The phrase “use it or lose it” is very
relevant to ISAs. As of April 6th 2015 you have 366 days to
save up to £15,240 in your ISA. Even though 2016 is a leap year, giving
you an extra day to achieve this, it is recommended to get off the starting
blocks quickly. Let's cover the basics first.
What Is An ISA?
ISA stands for Individual Savings
Account. In very simple terms, you pay into an ISA out of your post-tax
income. You can either keep this money as cash or use it to buy
investments. You should know that there is a government-defined list of
ISA-approved investments and you have to choose from these. Having said
that, the list is pretty extensive, so you have a good chance of finding something
to suit you. If you keep it as cash then the interest you earn is
tax-free. Generally speaking income earned from investments is also
tax-free, but there are some exceptions.
How Does An ISA Work?
You pay into an ISA in the same way as you
pay into any other bank account. As previously mentioned the amount you
can deposit in any one year is capped. It is important to understand that
this cap relates to the amount deposited rather than the amount in the account
at the end of the tax year. In other words, if you withdraw money, you
cannot just put it back later. Otherwise ISAs work much the same way as a
standard savings account or as an investment-funding account. You can
even use the same ISA for both purposes, dividing your money as you see fit.

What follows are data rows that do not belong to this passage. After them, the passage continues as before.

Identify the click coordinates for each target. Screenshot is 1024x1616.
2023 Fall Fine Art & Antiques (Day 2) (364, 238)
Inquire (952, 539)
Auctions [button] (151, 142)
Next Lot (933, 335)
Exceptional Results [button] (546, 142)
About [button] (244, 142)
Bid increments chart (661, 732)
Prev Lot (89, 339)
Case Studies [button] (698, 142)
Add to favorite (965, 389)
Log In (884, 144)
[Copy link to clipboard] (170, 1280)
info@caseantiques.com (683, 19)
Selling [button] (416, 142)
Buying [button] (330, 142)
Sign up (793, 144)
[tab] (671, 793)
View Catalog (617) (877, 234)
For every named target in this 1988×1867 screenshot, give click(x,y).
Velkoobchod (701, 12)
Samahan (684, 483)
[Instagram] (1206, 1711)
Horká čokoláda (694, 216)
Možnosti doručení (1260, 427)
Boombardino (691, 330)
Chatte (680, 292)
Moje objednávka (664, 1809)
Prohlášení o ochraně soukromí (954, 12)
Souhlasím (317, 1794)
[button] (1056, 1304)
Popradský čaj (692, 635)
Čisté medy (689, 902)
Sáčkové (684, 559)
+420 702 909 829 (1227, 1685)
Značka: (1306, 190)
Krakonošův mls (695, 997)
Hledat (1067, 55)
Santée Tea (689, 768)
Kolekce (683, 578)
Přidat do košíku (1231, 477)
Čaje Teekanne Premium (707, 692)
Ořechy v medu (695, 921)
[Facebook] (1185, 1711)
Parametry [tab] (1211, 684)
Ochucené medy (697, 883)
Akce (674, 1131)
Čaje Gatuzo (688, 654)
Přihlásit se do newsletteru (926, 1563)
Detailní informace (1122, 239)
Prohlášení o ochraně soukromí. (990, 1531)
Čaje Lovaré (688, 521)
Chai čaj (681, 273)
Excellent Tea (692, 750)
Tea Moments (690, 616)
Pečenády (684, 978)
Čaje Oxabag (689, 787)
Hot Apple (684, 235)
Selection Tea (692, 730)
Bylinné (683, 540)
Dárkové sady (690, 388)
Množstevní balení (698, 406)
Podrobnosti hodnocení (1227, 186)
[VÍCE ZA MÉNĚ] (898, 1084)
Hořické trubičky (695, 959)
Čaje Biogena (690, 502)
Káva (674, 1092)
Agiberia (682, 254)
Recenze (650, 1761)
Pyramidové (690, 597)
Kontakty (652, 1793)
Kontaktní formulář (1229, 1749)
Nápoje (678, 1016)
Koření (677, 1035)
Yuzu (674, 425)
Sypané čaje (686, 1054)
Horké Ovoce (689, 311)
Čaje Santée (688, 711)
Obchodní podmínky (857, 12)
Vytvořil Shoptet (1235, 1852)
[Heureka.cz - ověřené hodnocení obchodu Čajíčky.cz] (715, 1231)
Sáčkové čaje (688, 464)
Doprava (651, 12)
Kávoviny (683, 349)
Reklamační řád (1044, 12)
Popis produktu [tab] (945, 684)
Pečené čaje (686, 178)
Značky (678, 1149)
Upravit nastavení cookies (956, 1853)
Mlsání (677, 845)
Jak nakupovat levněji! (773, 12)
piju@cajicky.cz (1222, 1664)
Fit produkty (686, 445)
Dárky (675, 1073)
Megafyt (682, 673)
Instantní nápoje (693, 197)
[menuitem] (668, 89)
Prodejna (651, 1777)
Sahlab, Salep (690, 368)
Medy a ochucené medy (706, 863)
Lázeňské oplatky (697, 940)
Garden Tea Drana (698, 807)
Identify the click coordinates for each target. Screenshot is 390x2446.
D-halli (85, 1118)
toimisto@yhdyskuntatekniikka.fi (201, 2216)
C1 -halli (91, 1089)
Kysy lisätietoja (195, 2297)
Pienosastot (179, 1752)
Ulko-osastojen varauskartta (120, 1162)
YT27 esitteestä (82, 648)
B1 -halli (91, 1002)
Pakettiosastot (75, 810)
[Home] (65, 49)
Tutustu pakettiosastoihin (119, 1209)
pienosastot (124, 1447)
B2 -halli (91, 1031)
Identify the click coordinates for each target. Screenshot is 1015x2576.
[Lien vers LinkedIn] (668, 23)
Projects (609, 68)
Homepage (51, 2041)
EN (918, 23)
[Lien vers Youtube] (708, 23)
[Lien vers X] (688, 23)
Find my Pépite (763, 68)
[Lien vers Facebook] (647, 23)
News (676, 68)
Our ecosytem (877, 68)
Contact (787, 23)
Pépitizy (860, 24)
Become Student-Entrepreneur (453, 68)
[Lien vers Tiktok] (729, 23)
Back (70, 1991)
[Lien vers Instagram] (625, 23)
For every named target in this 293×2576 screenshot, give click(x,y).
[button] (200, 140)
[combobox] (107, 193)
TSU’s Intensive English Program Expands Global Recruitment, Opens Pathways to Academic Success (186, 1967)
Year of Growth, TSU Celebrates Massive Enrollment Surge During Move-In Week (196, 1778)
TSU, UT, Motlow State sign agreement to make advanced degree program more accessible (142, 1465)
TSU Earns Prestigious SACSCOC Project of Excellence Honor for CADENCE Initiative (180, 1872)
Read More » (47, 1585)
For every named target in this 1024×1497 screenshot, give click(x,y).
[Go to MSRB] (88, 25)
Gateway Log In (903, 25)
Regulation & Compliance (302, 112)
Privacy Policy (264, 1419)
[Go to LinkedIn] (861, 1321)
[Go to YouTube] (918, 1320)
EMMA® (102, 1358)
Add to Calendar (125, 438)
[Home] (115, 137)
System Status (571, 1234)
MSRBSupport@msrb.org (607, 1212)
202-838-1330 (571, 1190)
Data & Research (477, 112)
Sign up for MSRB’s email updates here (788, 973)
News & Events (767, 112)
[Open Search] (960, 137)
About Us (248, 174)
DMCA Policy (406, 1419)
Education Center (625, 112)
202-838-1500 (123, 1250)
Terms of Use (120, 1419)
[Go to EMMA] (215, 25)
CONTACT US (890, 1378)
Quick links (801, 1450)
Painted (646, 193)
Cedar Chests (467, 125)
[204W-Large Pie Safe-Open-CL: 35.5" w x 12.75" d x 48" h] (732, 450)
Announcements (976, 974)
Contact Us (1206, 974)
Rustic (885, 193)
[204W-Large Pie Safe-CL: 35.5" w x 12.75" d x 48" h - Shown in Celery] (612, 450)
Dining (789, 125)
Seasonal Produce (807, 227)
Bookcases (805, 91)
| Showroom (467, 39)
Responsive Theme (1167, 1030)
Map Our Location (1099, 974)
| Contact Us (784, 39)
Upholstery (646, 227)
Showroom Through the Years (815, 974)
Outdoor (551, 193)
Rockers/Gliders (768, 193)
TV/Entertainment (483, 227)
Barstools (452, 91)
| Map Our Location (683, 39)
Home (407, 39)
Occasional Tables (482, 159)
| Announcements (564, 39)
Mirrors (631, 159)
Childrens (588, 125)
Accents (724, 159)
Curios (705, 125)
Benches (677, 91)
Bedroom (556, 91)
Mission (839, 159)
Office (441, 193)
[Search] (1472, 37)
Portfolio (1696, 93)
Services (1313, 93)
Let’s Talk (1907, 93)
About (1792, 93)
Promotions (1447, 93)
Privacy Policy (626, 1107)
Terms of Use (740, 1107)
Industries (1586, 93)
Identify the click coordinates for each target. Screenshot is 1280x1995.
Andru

Do I Have to Pay into An ISA in
One Go?
No, you can save over the course of the year
if you want to. Alternatively you can pay in a lump sum if that suits you
better.
What's The Difference Between
ISAs And NISAs?
Last year ISAs were given a revamp. In
short the limits were increased and they were made more flexible. For a
while these new-format ISAs were referred to as NISAs. Sometimes they
still are, but the term ISA is also in common use. There is a limit to
how long something can really be considered new.
How Do I Save into A NISA/ISA?
The short answer is however it suits you
best. If you have a regular income, you can set up a standing order to
ensure that your ISA is topped up when you get paid. If your income
fluctuates you can deposit money throughout the year as you have it
spare. Alternatively you could save into a regular savings account
throughout the year and transfer a lump sum at the end of the tax year.
That way you can take out and replace money without any penalties.
How can I make the most of my
NISA/ISA?
Quite simply the more you put in, the more
you can potentially get out. In other words, if you possibly can, use
your whole ISA allowance.
If you were unable to max out your ISA last
year, now may be a good time to reflect on why that was. If you simply didn't
have the money, then that is fair enough. Is there anything you could do
to make your income go a little further this year? Maybe now would be a
good time to review the family finances and run a keen eye over your household
budget. If you did have the money but did not put it into an ISA, what
specifically stopped you? Did you just forget? If so a standing
order may be the answer. Alternatively you could set a reminder on your
phone or calendar to double-check if you should be making a deposit.